# ACTIVITY:
In the copy, include exactly the lines from the one with "Expand the Speed dropdown showing 10Gbase-T" through the end of the data and no others, both ends kept, with every picture left out.

**** RECORDS FOR THE EXERCISE

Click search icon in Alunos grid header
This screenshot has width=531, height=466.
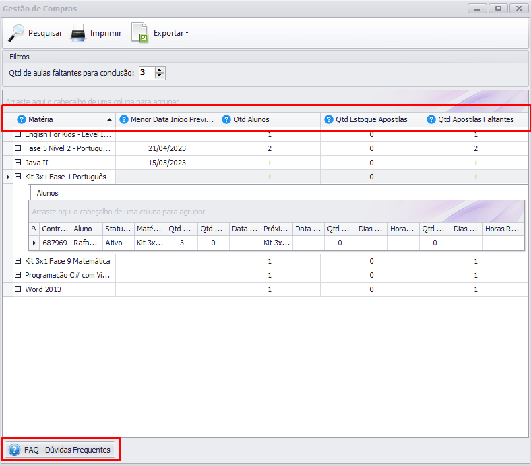(34, 229)
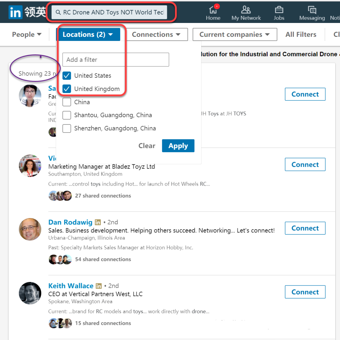
Task: Check the China location checkbox
Action: point(67,102)
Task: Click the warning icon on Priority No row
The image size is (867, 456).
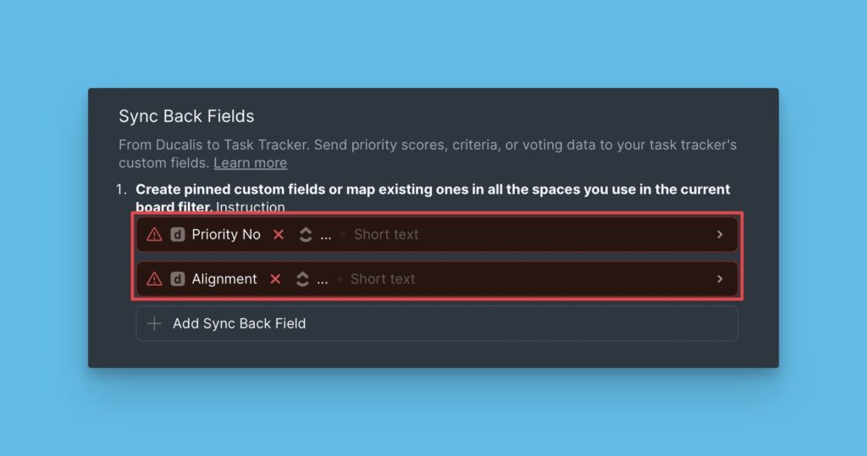Action: click(154, 234)
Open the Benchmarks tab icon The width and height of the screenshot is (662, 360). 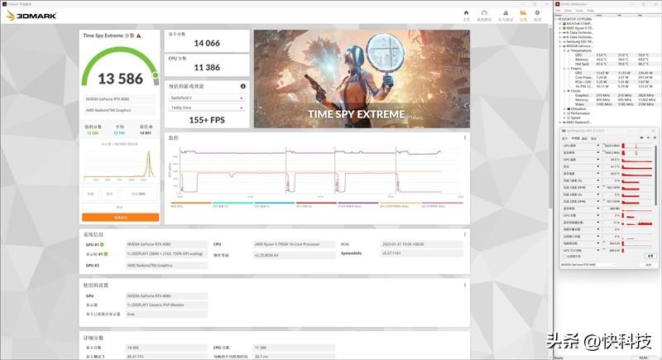coord(486,15)
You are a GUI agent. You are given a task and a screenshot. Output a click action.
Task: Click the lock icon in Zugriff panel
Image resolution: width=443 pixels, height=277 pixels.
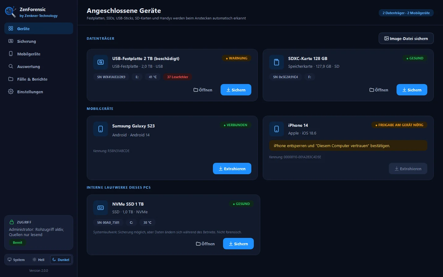point(12,222)
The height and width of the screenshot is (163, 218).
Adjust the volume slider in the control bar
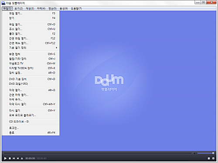click(x=206, y=153)
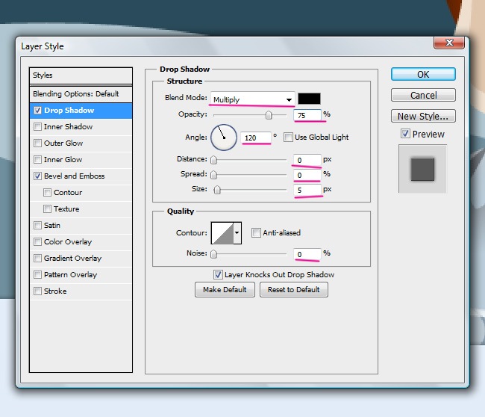Open the Contour curve thumbnail picker
The image size is (485, 417).
(x=222, y=233)

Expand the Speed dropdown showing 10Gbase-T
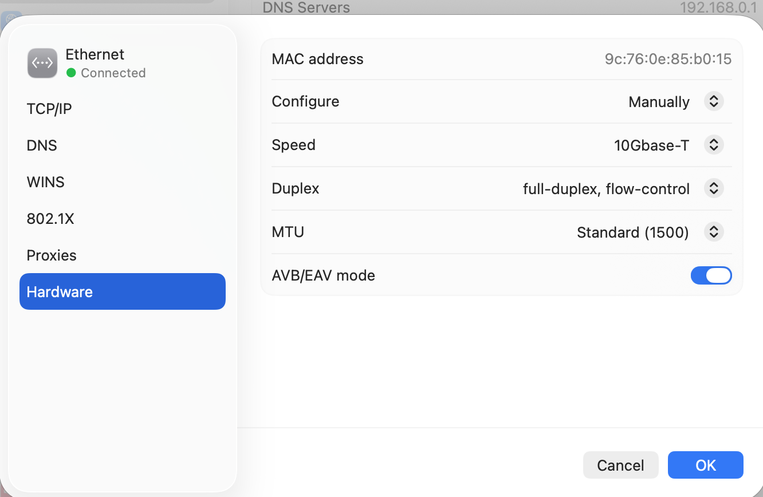click(x=713, y=145)
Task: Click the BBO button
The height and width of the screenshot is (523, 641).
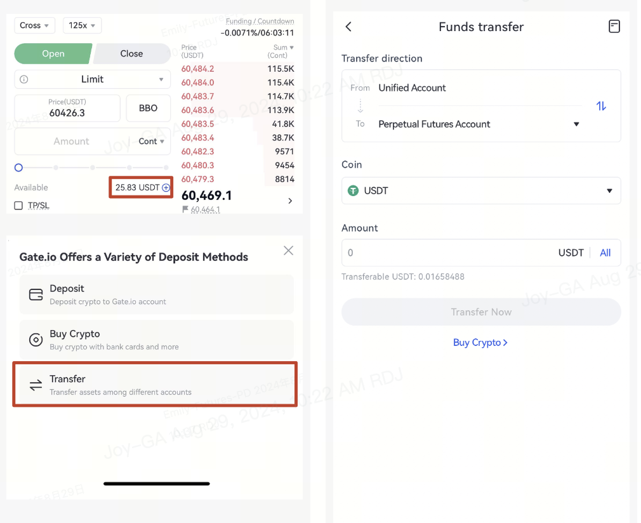Action: [148, 108]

********

# SOLUTION FOR THIS TASK:
Expand the Speed dropdown showing 10Gbase-T
click(x=713, y=145)
Task: Click the BBO button
The height and width of the screenshot is (523, 641).
Action: [148, 108]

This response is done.